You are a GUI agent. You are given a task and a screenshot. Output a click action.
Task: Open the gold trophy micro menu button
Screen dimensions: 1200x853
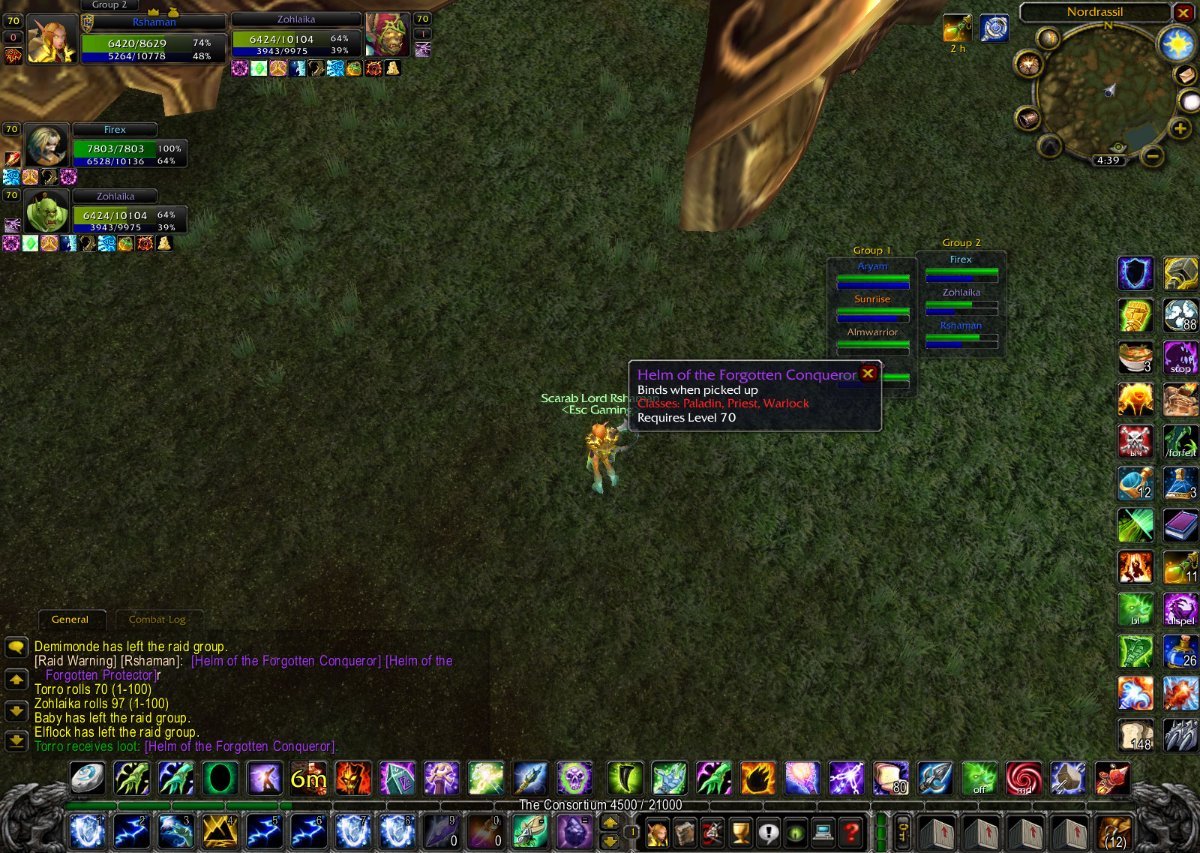(x=740, y=831)
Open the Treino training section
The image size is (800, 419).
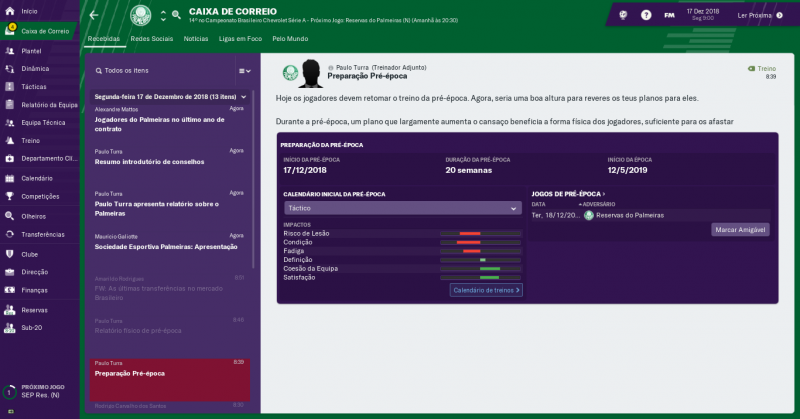coord(30,140)

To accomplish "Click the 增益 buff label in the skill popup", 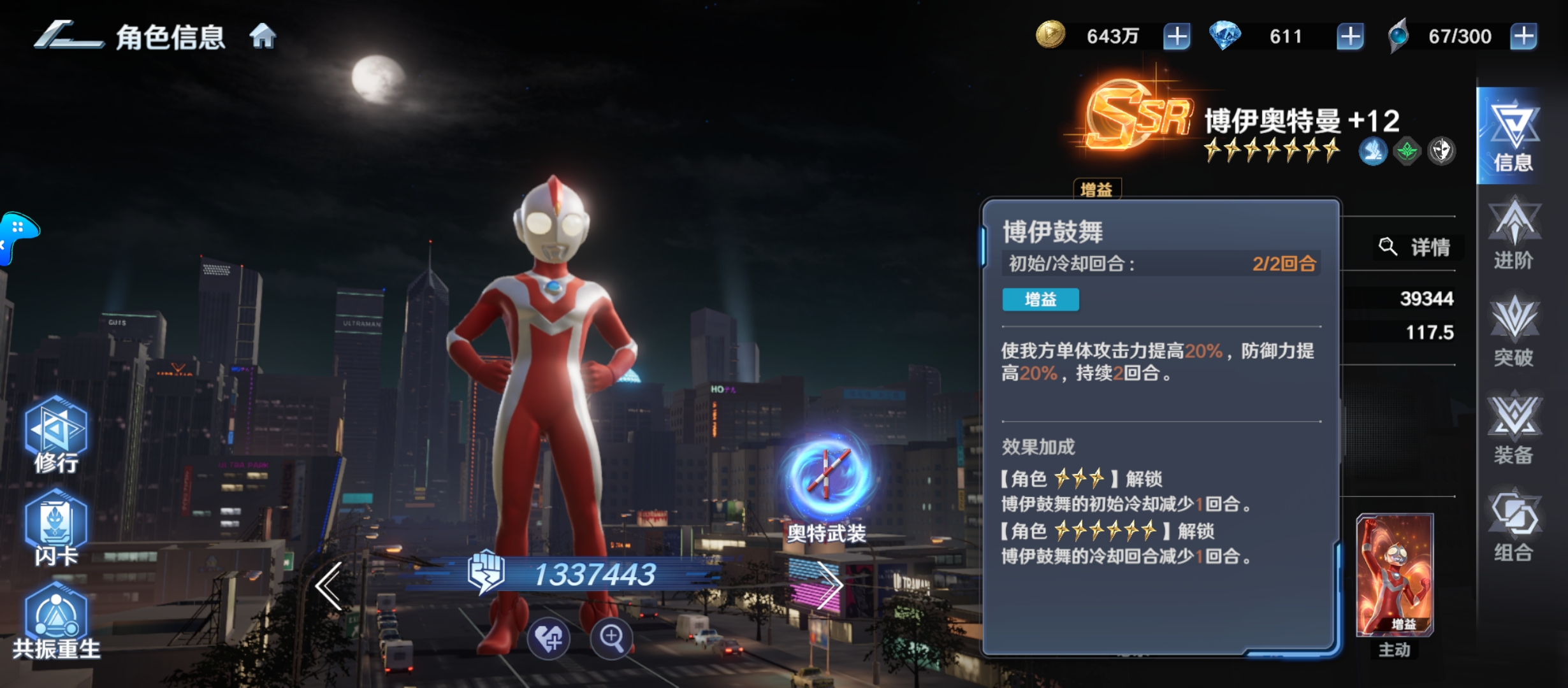I will (1040, 300).
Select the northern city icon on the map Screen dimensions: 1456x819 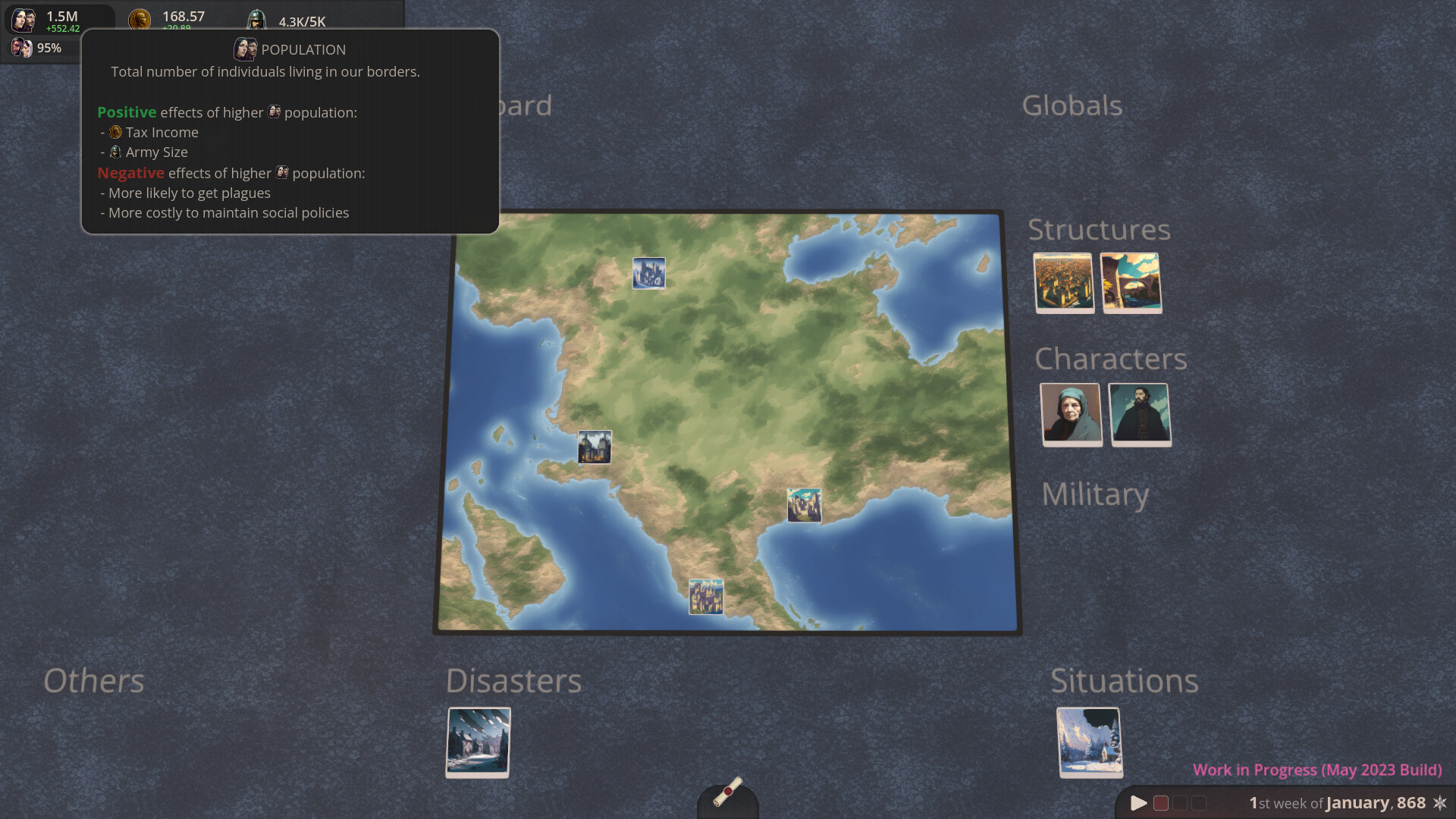[649, 273]
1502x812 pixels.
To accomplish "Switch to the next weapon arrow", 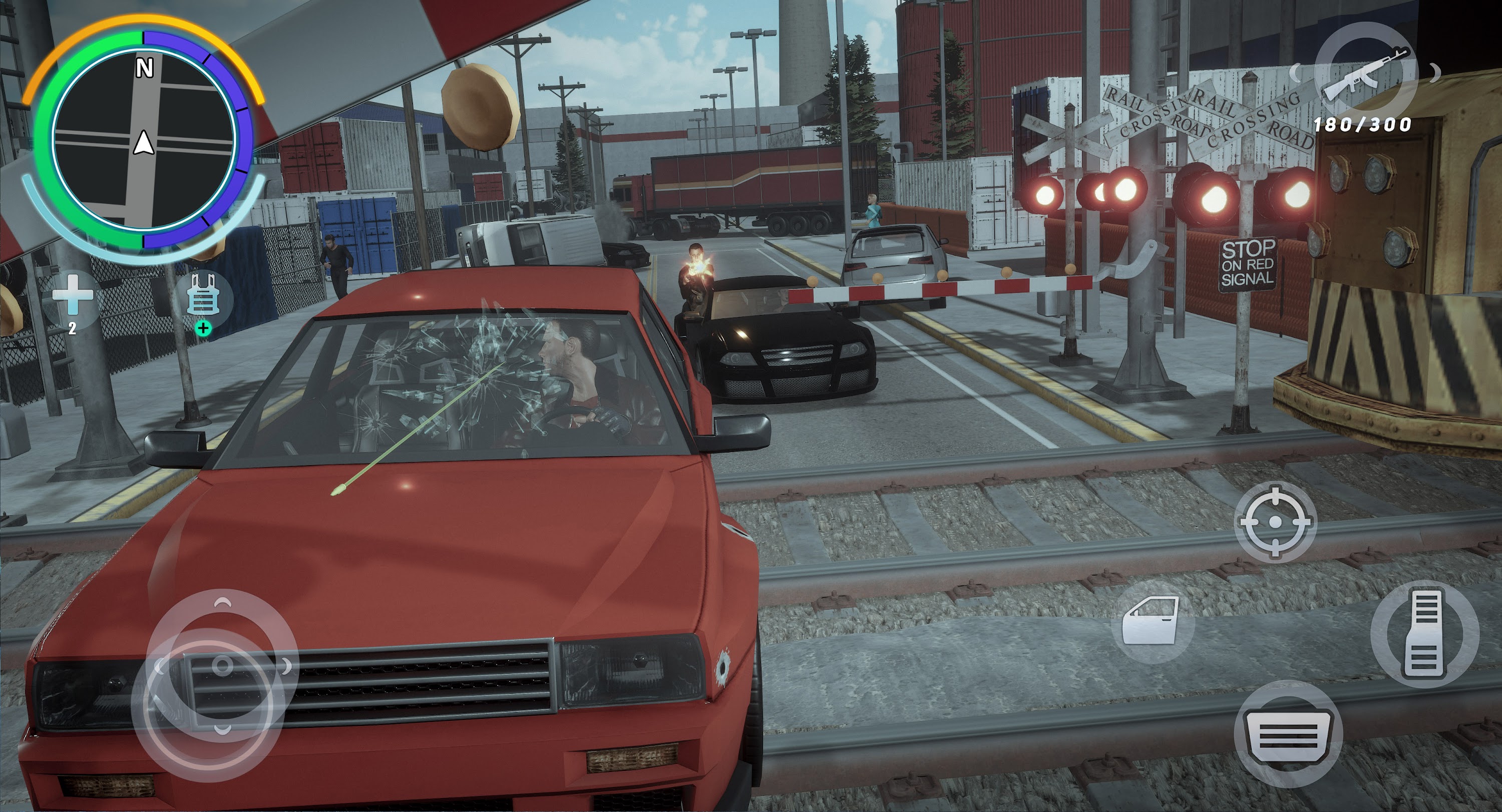I will [1435, 72].
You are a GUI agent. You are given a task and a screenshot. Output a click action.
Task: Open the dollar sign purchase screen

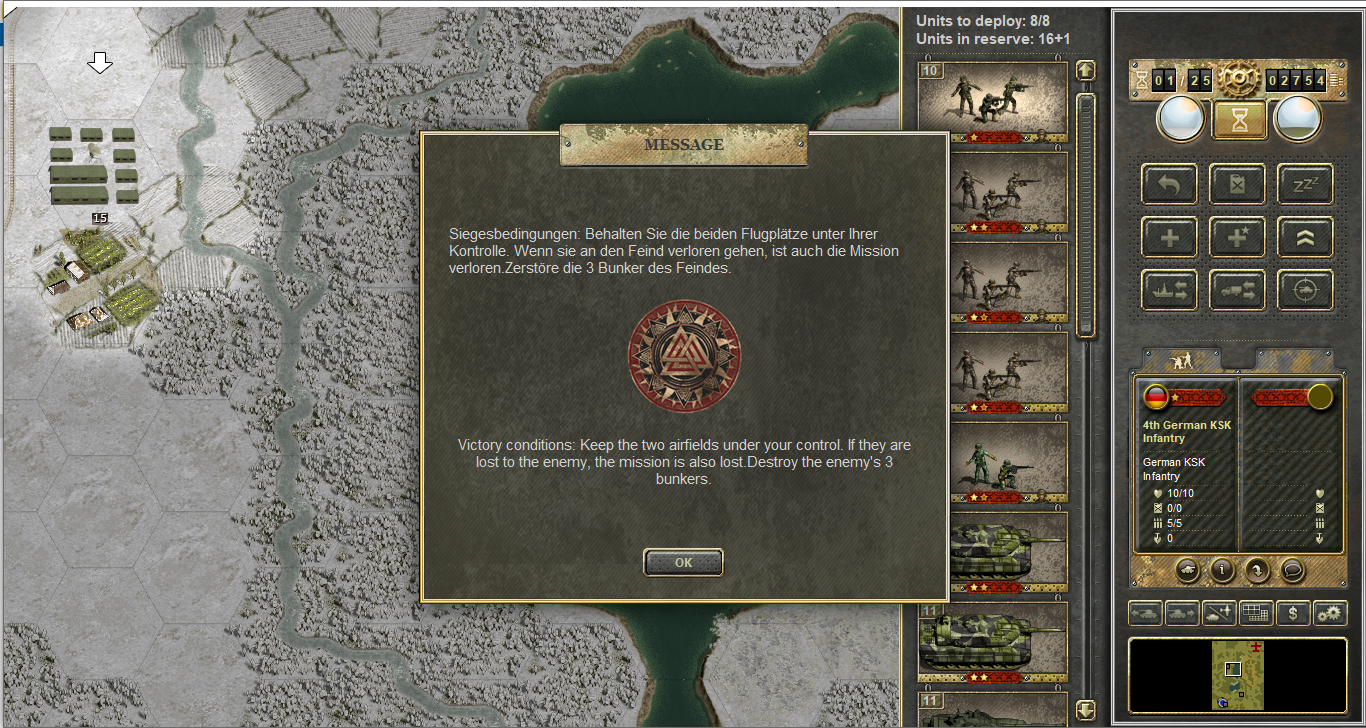[x=1293, y=613]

* WHAT THE TASK ASKS: Identify every line in the data above that contains the word "Open", and copy each of those lines in full. Capitalization counts, so match the uppercase and lowercase letters precisely.

* WRITTEN REPLY:
Task: Open the gold trophy micro menu button
Open the Treino training section
Task: Open the dollar sign purchase screen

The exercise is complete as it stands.